Read Walking: A Pastime of Regency Women?
Was reading while walking a popular trend in Jane Austen's day? Modern Austen investigates & speculates.
This is a trend of my own creation, I suppose, one I’ve imposed on the past after happening upon a few images of 18th- & 19th-century paintings that depict young women walking while engrossed in a book. And let’s not forget the scene from Jo Wright’s 2005 adaptation of Pride & Prejudice, where Elizabeth Bennet—a keen walker, unafraid of walking three miles & muddying her petticoats—portrayed by Keira Knightley, is reading while walking through the country.

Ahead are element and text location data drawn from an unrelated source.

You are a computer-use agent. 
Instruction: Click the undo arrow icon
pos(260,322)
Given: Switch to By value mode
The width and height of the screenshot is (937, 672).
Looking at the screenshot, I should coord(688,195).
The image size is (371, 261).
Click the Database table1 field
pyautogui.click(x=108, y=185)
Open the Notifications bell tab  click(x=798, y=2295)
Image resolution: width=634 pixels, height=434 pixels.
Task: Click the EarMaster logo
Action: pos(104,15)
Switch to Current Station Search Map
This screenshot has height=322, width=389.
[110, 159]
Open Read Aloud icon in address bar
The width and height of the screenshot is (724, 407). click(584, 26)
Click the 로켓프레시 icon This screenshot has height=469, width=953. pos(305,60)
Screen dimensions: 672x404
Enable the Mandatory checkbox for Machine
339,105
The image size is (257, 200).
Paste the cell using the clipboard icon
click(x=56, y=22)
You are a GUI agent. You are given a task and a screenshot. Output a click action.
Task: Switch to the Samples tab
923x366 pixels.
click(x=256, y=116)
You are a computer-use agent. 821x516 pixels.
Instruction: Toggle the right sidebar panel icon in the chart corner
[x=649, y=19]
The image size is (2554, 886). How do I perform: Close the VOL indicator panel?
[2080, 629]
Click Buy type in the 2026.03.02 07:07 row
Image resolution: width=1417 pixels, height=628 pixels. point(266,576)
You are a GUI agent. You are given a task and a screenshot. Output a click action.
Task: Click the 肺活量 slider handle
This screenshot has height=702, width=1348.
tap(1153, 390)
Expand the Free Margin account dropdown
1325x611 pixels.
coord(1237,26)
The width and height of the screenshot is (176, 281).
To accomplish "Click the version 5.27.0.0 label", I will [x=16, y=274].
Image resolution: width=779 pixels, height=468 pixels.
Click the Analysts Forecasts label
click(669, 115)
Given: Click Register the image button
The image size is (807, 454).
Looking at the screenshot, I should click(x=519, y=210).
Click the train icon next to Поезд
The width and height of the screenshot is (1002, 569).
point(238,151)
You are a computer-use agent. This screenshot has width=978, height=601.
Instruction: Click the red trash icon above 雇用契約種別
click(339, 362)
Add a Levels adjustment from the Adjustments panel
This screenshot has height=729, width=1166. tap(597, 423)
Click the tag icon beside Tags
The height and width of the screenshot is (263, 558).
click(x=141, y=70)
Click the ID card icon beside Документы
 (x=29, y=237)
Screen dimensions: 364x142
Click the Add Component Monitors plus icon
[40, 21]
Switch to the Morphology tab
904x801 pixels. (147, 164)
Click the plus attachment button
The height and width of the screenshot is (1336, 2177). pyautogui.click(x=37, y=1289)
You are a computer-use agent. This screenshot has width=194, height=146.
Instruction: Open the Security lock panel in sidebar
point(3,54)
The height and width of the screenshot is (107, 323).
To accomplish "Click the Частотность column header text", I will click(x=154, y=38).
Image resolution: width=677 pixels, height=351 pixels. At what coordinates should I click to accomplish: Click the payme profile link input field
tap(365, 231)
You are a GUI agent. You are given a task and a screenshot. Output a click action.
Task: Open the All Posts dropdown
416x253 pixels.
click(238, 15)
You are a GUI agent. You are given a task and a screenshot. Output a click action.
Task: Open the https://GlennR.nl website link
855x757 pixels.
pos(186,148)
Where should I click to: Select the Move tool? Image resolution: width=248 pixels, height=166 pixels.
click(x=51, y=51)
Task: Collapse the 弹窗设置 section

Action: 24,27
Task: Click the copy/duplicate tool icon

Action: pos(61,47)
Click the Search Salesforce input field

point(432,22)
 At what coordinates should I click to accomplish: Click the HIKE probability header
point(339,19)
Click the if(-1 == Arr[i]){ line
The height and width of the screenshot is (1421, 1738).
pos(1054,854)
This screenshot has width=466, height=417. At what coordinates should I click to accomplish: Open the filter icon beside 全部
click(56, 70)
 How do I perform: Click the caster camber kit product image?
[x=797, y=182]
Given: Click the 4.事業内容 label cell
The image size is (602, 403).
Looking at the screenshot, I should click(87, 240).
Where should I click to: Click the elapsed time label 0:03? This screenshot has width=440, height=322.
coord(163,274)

Here’s the Instagram post I shared about this finding:
A few paintings & a scene in a P&P film adaptation probably aren’t enough to confirm this as a popular pastime for women in Georgian & Regency England, but if we consider our modern obsession with object portability, perhaps we can view walking with a print book in hand as the Jane Austen equivalent of reading on a Kindle or listening to an audio book. The women in these paintings are putting their books in motion, taking their love of reading out of the parlor.
Miniature books, what Madeline Zendher refers to as “companion forms,” would have been easier to carry & read. We know Jane Austen owned at least one miniature children’s book that was passed down after her death, so the concept of object portability was already influencing the size of books.
What’s interesting is the hybrid of portable objects that existed, like a lady’s fan from the 1770s that displays a map of London. Possibly foreshadowing the now popular practice of printing maps of major cities “on tea towels, socks, umbrellas, & ties,” owning one of these fans was a signal that a lady had arrived. "[It] announces that you have been to London (whether you have or not),” Alison O’Byrne writes in her Ph.D. thesis on the literary & cultural history of walking in London in the 18th century, “& that you have some acquaintance, at least, with the area the map represents.” Such a fan was both a source of bragging rights for an upper middle class woman returning from London at the end of a season, & a “discreet aide-memoire” that could be consulted in the street without “announc[ing] to everyone that you are a stranger to London, even new to the city,” writes O’Byrne.

Not publishing novels on ladies fans & parasols might have been a missed opportunity. I can’t tell you how many scarves I have with excerpts of Austen’s novels printed on them that serve me well when I’m bored & don’t have a book with me. A novel printed on a fan? Sounds like a discreet way for a Lady to get some reading in while faking a yawn. But would it make read walking easier OR safer? Would fashionable women even want to hide what they’re reading? After all, reading in public is always part personal pleasure, part performing to an audience.
The images above show women reading books while walking in the country, where there were fewer people & carriages to run into &, dare we say, fewer opportunities to show off. But walking in the country was just as much about having the “chance to see & be seen” as it was in 18th-century London. “By and large, [the Regency Ton] never walked as a means of travel,” according to the Jane Austen Centre in Bath. “Walking was recreation.”
This Regency focus on appearances makes me wonder if the women in the paintings are really reading. Are they simply aware that they’re being watched & want to come across as great readers? Are they pretend read walking? Are they using a book to avert their eyes & attention away from some handsome creature whose very attention they hope to attract?
Read walking, it turns out, could have been how Regency women played hard to get.